The instance should remain running at all times because Cloud Compliance continuously scans the data.

How scans work

After you enable Cloud Compliance and select the volumes, buckets, database schemas, or OneDrive users you want to scan, it immediately starts scanning the data to identify personal and sensitive data. It maps your organizational data, categorizes each file, and identifies and extracts entities and predefined patterns in the data. The result of the scan is an index of personal information, sensitive personal information, data categories, and file types.

Cloud Compliance connects to the data like any other client by mounting NFS and CIFS volumes. NFS volumes are automatically accessed as read-only, while you need to provide Active Directory credentials to scan CIFS volumes.

A diagram that shows a Cloud Manager instance and a Cloud Compliance instance running in your cloud provider.
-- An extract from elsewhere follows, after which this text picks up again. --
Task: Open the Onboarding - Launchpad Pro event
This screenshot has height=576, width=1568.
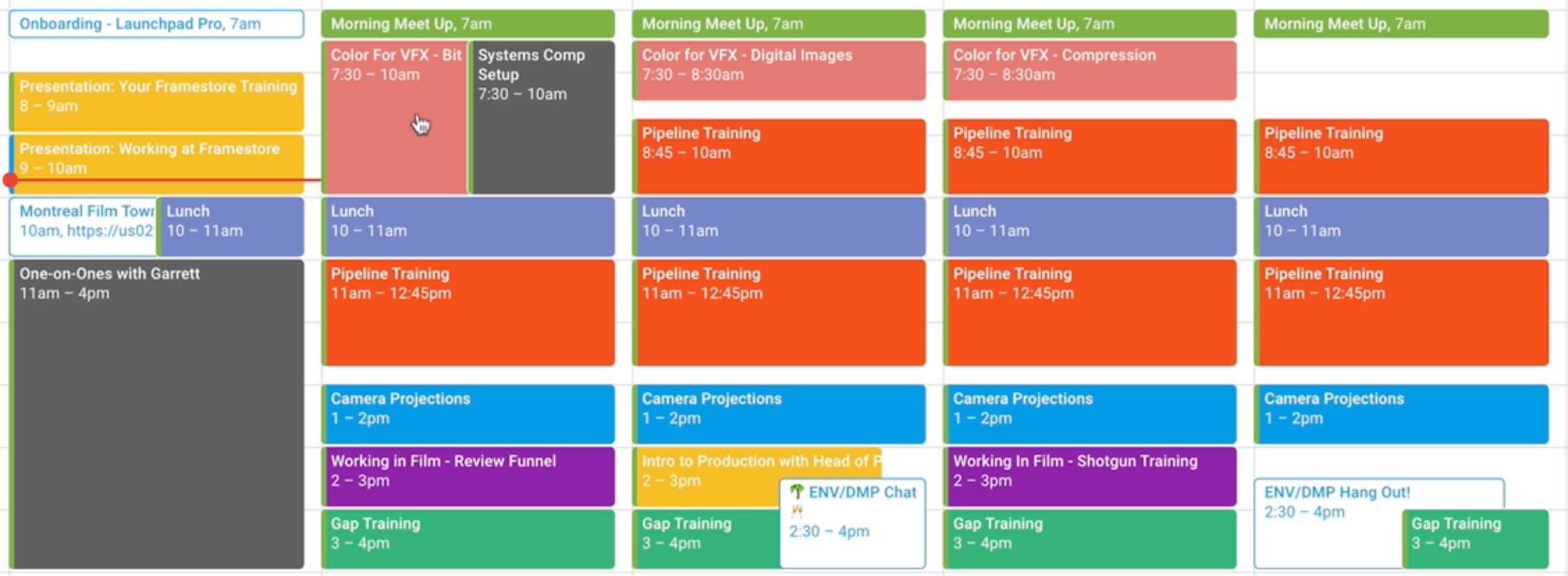Action: pyautogui.click(x=156, y=24)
The Cloud Compliance instance connects to NFS and CIFS volumes

After the initial scan, Cloud Compliance continuously scans your data to detect incremental changes (this is why it’s important to keep the instance running).

You can enable and disable scans at the volume level, at the bucket level, the database schema level, and at the OneDrive user level.
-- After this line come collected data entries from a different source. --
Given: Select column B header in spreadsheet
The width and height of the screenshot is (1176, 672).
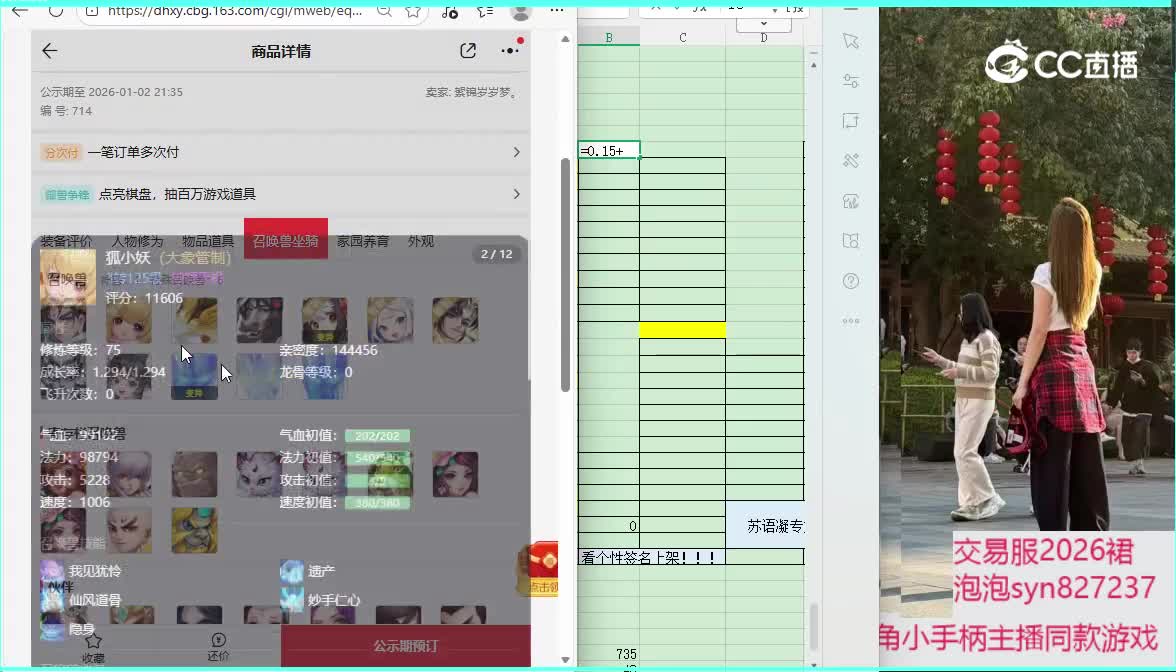Looking at the screenshot, I should 608,37.
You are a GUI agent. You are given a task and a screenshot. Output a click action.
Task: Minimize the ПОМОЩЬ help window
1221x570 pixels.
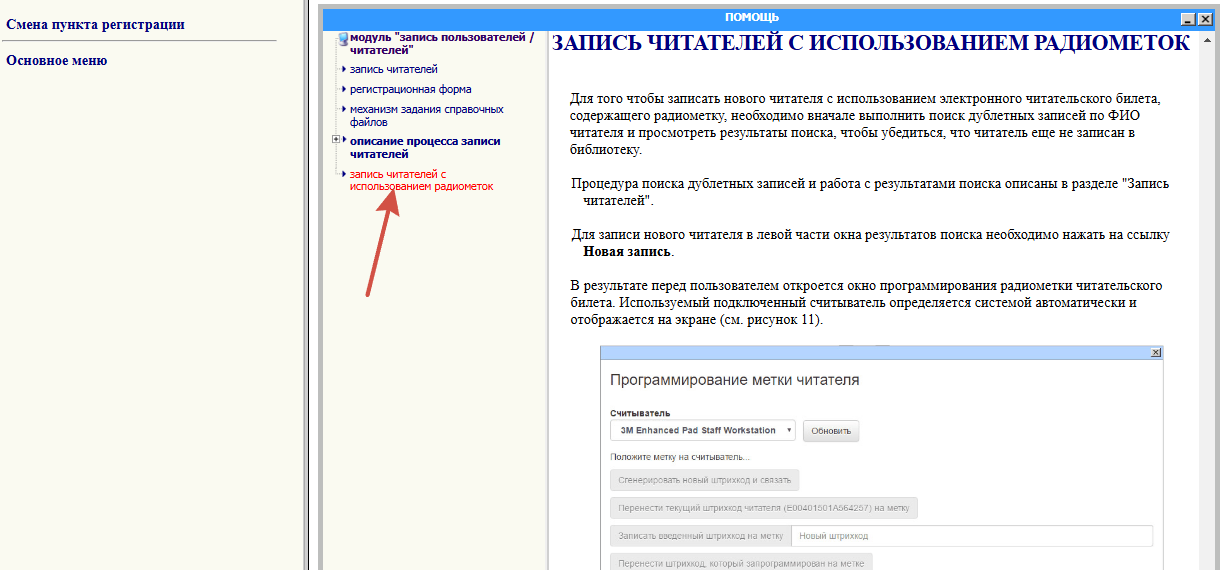pos(1187,18)
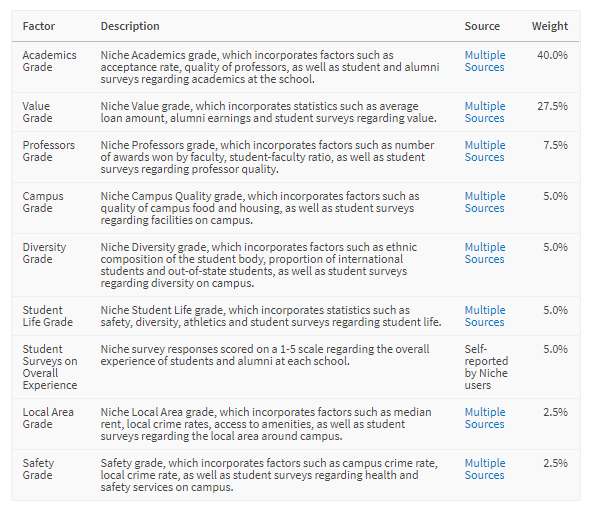593x510 pixels.
Task: Click the Weight column header
Action: [x=550, y=26]
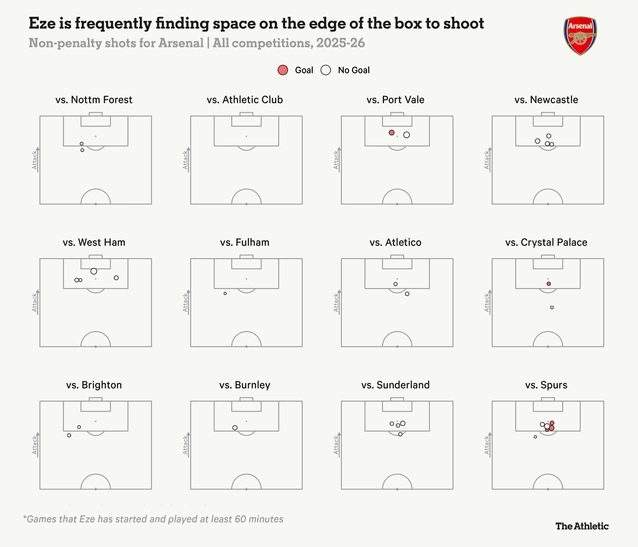Select the red goal marker versus Port Vale

pyautogui.click(x=392, y=132)
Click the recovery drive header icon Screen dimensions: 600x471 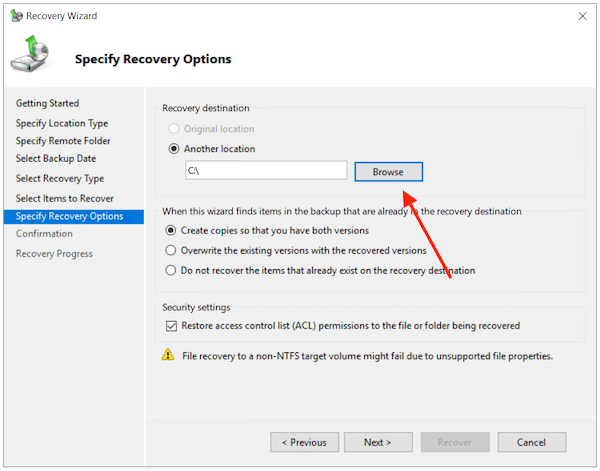(x=32, y=57)
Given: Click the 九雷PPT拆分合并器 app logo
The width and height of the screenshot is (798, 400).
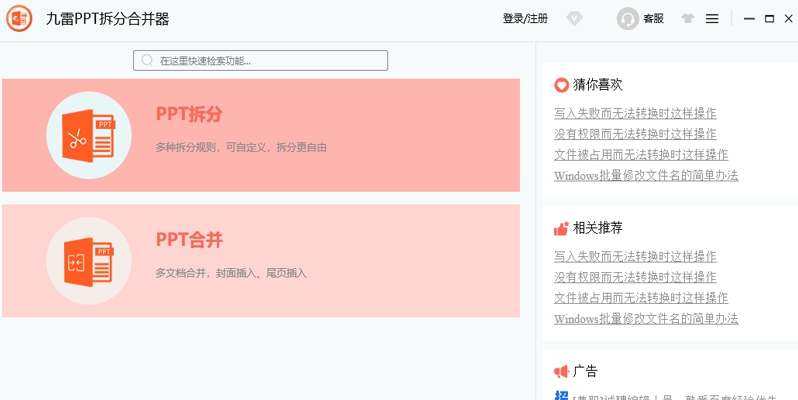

Information that Cloud Compliance indexes

Cloud Compliance collects, indexes, and assigns categories to your data (files). The data that Cloud Compliance indexes includes the following:

Standard metadata

Cloud Compliance collects standard metadata about files: the file type, its size, creation and modification dates, and so on.

Personal data

Personally identifiable information such as email addresses, identification numbers, or credit card numbers. Learn more about personal data.

Sensitive personal data

Special types of sensitive information, such as health data, ethnic origin, or political opinions, as defined by GDPR and other privacy regulations. Learn more about sensitive personal data.
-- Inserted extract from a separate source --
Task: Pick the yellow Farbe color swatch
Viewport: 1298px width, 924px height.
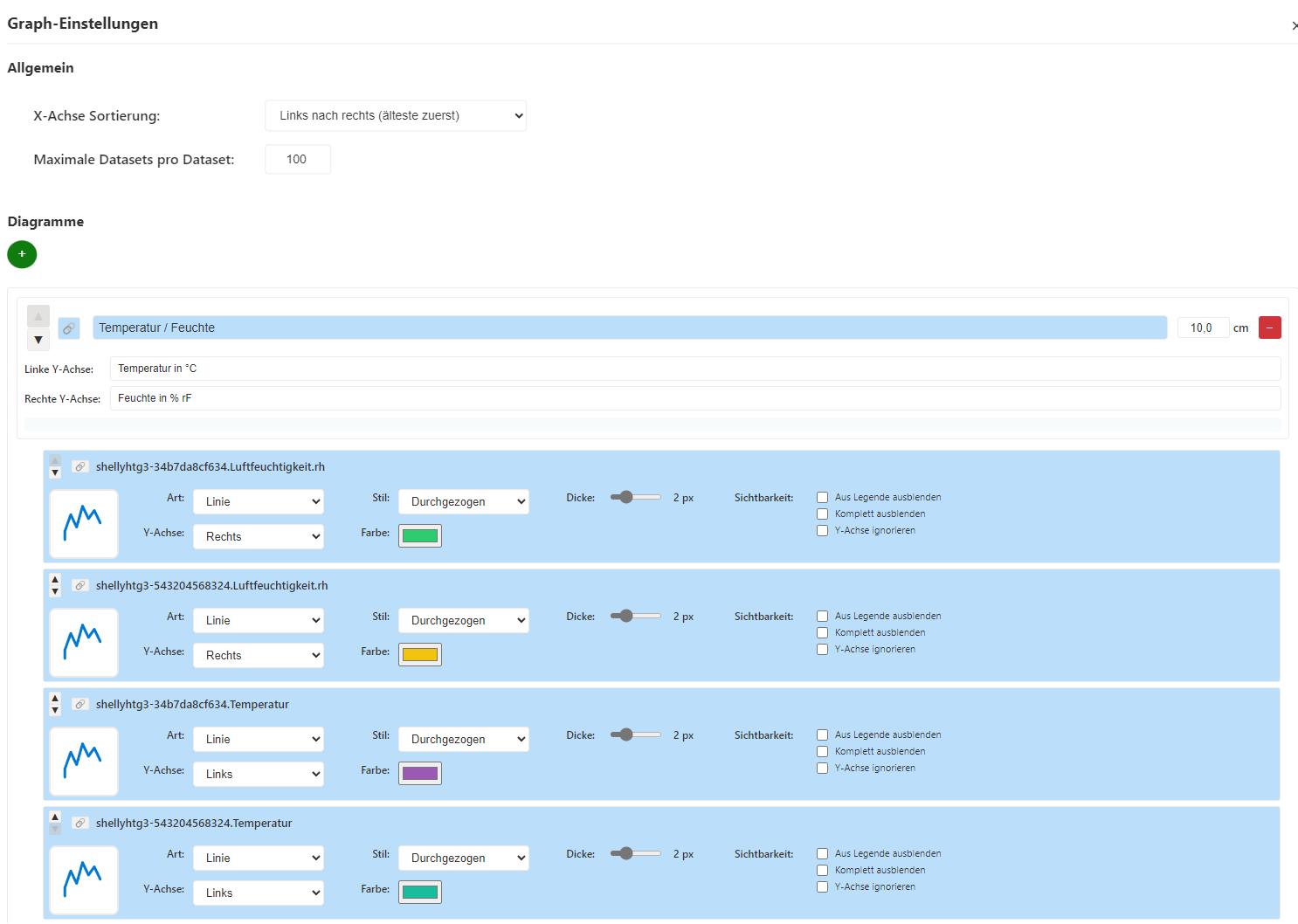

Cloud Compliance takes the data that it scanned and divides it into different types of categories. Categories are topics based on AI analysis of the content and metadata of each file. Learn more about categories.


Cloud Compliance takes the data that it scanned and breaks it down by file type. Learn more about types.

Name entity recognition

Cloud Compliance uses AI to extract natural persons’ names from documents. Learn about responding to Data Subject Access Requests.

Networking overview

Cloud Manager deploys the Cloud Compliance instance with a security group that enables inbound HTTP connections from the Connector instance.

When using Cloud Manager in SaaS mode, the connection to Cloud Manager is served over HTTPS, and the private data sent between your browser and the Cloud Compliance instance are secured with end-to-end encryption, which means NetApp and third parties can’t read it.

If you need to use the local user interface instead of the SaaS user interface for any reason, you can still access the local UI.

Outbound rules are completely open. Internet access is needed to install and upgrade the Cloud Compliance software and to send usage metrics.

If you have strict networking requirements, learn about the endpoints that Cloud Compliance contacts.

User access to compliance information

The role each user has been assigned provides different capabilities within Cloud Manager and within Cloud Compliance:

  • Account Admins can manage compliance settings and view compliance information for all working environments.

  • Workspace Admins can manage compliance settings and view compliance information only for systems that they have permissions to access. If a Workspace Admin can’t access a working environment in Cloud Manager, then they can’t see any compliance information for the working environment in the Compliance tab.

  • Users with the Cloud Compliance Viewer role can only view compliance information and generate reports for systems that they have permission to access. These users cannot enable/disable scanning of volumes, buckets, or database schemas.